APA alasan paling masuk akal atas hasil jajak pendapat Lembaga Survei Indonesia (LSI), bahwa Komisi Pemberantasan Korupsi (KPK) sebagai superbody antikorupsi, bersama Polri turun pamor di mata rakyat.
Keduanya sama-sama kehilangan integritas, independensi, dan transparansinya.
Sejak kasus Cicak versus Buaya yang membuat KPK disayang publik, kasus kontroversi Tes Wawasan Kebangsaan (TWK) yang dilakukan para anggota KPK justru menjadi sorotan kritis publik, dan membuat KPK berada pada posisi terendahnya.
Tak hanya kehilangan kredibilitasnya, namun tercemar nama baik karena seperti disusupi titipan kepentingan para penolak kehadiran KPK.
TWK KPK diinisiasi sebagai konsekuensi revisi Undang-Undang Nomor 30 Tahun 2002 yang menetapkan KPK sebagai bagian dari lembaga eksekutif kekuasaan.
Sebelum direvisi, KPK merupakan lembaga bersifat independen dan bebas dari pengaruh kekuasaan mana pun.
Beralihnya KPK dari lembaga independen menjadi eksekutif membuat para pegawainya saat ini resmi menyandang status sebagai Aparatur Sipil Negara (ASN), seperti yang tercantum pada Peraturan Pemerintah Nomor 41 Tahun 2020.
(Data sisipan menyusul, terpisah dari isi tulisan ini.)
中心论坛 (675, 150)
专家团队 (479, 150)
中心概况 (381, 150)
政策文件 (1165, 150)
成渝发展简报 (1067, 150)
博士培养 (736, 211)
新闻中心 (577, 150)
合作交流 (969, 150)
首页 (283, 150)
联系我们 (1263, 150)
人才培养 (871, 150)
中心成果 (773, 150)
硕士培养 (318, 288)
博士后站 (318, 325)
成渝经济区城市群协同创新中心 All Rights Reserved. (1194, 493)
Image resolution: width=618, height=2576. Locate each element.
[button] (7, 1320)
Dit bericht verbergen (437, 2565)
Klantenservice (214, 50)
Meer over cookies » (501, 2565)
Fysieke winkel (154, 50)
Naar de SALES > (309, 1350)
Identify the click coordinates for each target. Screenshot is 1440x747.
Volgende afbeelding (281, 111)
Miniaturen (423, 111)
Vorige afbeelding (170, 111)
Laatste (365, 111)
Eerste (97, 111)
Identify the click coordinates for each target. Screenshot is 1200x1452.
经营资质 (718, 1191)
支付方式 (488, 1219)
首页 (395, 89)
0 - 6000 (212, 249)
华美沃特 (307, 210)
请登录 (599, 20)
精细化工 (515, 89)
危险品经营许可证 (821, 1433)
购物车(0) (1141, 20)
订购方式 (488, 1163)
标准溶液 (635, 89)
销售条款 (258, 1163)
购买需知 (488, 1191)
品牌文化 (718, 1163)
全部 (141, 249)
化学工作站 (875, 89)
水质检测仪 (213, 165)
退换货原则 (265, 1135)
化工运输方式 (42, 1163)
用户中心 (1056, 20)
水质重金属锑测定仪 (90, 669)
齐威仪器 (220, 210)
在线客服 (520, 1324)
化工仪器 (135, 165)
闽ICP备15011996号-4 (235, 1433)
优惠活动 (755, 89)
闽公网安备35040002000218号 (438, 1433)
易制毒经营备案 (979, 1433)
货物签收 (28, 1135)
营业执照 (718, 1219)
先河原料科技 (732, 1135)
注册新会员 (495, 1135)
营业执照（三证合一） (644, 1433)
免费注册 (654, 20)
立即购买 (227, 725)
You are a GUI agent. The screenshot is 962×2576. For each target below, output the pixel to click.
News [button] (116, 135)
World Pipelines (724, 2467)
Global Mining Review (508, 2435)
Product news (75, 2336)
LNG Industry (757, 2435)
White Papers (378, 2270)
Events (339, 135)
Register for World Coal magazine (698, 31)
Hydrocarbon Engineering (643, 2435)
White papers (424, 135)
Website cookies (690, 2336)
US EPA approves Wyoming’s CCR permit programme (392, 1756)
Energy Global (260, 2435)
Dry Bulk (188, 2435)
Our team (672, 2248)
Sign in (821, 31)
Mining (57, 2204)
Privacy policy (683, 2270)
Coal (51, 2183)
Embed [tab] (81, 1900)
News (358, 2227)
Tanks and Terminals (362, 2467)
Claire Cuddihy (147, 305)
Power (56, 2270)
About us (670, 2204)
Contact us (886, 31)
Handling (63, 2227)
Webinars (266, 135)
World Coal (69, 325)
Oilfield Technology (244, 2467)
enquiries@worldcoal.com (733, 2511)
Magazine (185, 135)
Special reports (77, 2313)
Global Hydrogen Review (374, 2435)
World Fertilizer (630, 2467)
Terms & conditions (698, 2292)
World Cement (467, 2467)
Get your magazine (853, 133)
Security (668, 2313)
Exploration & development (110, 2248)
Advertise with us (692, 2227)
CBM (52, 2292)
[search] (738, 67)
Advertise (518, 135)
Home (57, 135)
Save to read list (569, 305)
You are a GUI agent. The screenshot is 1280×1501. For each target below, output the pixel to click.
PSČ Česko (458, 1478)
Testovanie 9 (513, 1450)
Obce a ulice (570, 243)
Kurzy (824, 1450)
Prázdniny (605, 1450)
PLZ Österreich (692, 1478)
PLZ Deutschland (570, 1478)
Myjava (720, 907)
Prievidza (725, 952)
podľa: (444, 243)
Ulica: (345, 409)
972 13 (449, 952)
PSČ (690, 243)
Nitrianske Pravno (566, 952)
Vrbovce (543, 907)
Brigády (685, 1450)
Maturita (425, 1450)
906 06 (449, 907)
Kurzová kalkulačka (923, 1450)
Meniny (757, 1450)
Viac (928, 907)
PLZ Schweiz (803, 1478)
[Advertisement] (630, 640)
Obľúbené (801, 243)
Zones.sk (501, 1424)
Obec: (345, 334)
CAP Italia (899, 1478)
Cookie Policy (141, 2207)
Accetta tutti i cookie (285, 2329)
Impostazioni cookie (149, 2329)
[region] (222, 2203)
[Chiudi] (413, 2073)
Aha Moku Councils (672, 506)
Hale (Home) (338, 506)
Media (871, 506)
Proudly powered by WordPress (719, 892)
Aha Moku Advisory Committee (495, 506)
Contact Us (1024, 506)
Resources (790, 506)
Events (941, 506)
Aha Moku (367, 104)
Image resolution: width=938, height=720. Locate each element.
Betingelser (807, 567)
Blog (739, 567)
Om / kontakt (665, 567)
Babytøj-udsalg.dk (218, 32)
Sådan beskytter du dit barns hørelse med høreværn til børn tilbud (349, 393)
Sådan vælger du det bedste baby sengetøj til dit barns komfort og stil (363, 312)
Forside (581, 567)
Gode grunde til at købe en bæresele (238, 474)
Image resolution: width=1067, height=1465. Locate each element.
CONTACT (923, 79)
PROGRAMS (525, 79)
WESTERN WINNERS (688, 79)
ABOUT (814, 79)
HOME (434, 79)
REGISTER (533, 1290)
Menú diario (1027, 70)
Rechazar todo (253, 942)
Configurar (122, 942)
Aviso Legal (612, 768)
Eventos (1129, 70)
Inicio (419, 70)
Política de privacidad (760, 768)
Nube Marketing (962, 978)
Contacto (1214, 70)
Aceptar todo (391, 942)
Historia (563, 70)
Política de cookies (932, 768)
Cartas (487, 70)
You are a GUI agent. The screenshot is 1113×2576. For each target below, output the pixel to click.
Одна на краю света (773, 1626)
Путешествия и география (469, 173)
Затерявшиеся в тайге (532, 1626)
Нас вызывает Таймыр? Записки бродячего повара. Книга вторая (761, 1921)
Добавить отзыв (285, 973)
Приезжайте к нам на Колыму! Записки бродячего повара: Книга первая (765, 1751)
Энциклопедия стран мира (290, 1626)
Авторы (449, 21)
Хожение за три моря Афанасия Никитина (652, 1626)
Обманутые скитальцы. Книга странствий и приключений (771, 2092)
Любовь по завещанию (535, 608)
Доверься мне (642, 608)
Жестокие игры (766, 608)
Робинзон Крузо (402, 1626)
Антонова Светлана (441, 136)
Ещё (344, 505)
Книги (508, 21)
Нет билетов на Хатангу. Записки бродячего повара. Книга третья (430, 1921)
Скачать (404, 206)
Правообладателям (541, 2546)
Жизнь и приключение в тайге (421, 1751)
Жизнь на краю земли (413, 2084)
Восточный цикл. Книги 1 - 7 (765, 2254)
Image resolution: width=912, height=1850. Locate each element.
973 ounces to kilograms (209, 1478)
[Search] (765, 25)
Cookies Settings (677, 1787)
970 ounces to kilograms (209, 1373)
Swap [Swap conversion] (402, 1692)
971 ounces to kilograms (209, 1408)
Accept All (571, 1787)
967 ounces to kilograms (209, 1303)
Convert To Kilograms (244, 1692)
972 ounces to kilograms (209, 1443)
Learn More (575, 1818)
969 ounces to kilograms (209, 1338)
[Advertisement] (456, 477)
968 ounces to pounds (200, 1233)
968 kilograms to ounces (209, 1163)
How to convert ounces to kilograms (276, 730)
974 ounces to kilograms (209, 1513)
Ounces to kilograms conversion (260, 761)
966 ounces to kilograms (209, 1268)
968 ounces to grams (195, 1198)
Faktanya, berdasarkan data KPK, dari 1.351 pegawai yang menjalani TWK, 1.274 pegawai dinyatakan lulus, sementara 75 pegawai sisanya dinyatakan gagal.
Fakta berikutnya yang tak kalah menarik, 75 orang yang gagal merupakan orang-orang yang disegani akan integritasnya dalam menjalani kewajiban mereka sebagai anggota KPK.
Nama-nama seperti Novel Baswedan, Harun Al Rasyid, Giri Suprapdiono, yang dianggap memiliki prestasi membanggakan selama menuntaskan kasus-kasus besar korupsi justru dibuang!
Ini bukan perbaikan atau tindak reformatif, namun justru bentuk kemunduran dalam upaya kita melawan korupsi.
Sebuah kesalahan fatal yang menempatkan KPK sebagai lembaga yang tidak lagi independen, terutama atas kuasa para eksekutif.
Dalam situasi ketika dukungan kepada institusi KPK semakin berkurang, para elite justru memainkan peluang dan kesempatan semakin merusak pamor KPK.
Jika pada akhirnya menjadi institusi yang tidak lagi dibutuhkan, apalagi dibubarkan, merupakan keberhasilan paling dramatis para penghuni parlemen yang berhasil mengkebiri, sekaligus memberangus KPK.
Apakah itu artinya akan ada kelahiran kembali KPK dalam versi yang lebih lunak? Institusi yang akan dipenuhi tata aturan dan tunduk kepada parlemen? Sebuah institusi formalitas yang sangat tidak direkomendasikan.